Dorival durante a Copa América; torneio mudou o cenário de otimismo com o treinador – Buda Mendes/Getty Images via AFP

“Eu fiquei fora porque eu vinha falando com cada um deles aquilo que vinha na minha cabeça. Definidas as cinco posições iniciais, eu vinha falando a respeito daquilo que nós havíamos treinado. Aliás, treinamento que aconteceu desde o primeiro dia em Orlando. Nós vínhamos trabalhando penalidades porque sabíamos que provavelmente teríamos essa possibilidade nas definições de partidas”, explicou na ocaisão.

Na campanha, o time venceu apenas um jogo, diante do Paraguai por 4 a 1, e empatou outros três: com a Costa Rica, a Colômbia e os uruguaios. No retorno às Eliminatórias, venceu a primeira, diante do Equador, mas depois voltou a tropeçar, desta vez contra os paraguaios. A pressão diminuiu com duas vitórias em sequência nos duelos com Chile e Peru, mas ganhou contornos difíceis após dois empates consecutivos com Venezuela e Uruguai.

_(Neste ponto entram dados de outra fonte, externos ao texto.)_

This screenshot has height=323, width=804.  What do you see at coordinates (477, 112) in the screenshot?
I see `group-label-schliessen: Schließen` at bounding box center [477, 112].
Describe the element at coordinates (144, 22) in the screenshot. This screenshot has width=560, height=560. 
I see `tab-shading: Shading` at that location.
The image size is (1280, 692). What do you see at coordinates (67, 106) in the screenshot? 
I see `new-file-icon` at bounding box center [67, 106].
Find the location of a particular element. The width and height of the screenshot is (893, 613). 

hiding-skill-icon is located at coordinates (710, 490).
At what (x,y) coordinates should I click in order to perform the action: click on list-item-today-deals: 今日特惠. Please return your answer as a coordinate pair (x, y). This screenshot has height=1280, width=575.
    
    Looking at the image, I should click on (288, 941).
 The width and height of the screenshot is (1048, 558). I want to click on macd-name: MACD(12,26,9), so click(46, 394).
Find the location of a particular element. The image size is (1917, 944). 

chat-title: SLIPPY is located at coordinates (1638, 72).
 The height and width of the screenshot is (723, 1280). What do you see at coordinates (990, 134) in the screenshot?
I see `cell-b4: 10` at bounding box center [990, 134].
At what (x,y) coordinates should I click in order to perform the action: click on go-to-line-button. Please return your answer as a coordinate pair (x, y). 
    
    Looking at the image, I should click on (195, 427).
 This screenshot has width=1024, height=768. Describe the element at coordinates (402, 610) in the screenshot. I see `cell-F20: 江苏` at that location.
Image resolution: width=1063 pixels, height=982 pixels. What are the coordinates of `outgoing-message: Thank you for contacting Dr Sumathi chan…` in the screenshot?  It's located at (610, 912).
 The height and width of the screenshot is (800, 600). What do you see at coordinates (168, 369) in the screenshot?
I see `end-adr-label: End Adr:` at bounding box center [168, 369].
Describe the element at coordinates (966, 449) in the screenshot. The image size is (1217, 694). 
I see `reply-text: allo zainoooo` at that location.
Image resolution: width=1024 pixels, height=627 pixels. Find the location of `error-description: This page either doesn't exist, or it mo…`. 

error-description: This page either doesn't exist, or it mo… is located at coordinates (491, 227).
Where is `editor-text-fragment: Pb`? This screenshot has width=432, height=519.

Na última Data Fifa, avitória apertada contra a Colômbia, já nos acréscimos, ligou novamente o sinal de alerta para a partida contra a Argentina. Dominado pelo rival, o treinador sofreu a maior derrota do país na história das Eliminatórias. Ele assumiu culpa pela derrota, mas disse que não desistiria.

“Responsabilidade é total sempre, nunca vou deixar de estar à frente de qualquer condição, estando no comando de uma equipe ou de uma seleção. É natural que ninguém esperava o que nós vimos hoje, e a responsabilidade é toda minha”, disse, para em seguida se desculpar com o torcedor.

“Tudo aquilo que nós planejamos, infelizmente, desde o primeiro minuto de jogo, não aconteceu. A seleção argentina foi superior em todos os sentidos. Peço até desculpas ao torcedor brasileiro, porque a expectativa era muito diferente daquilo que nós vimos, daquilo que nós apresentamos. Foi uma noite muito complicada para todos nós.”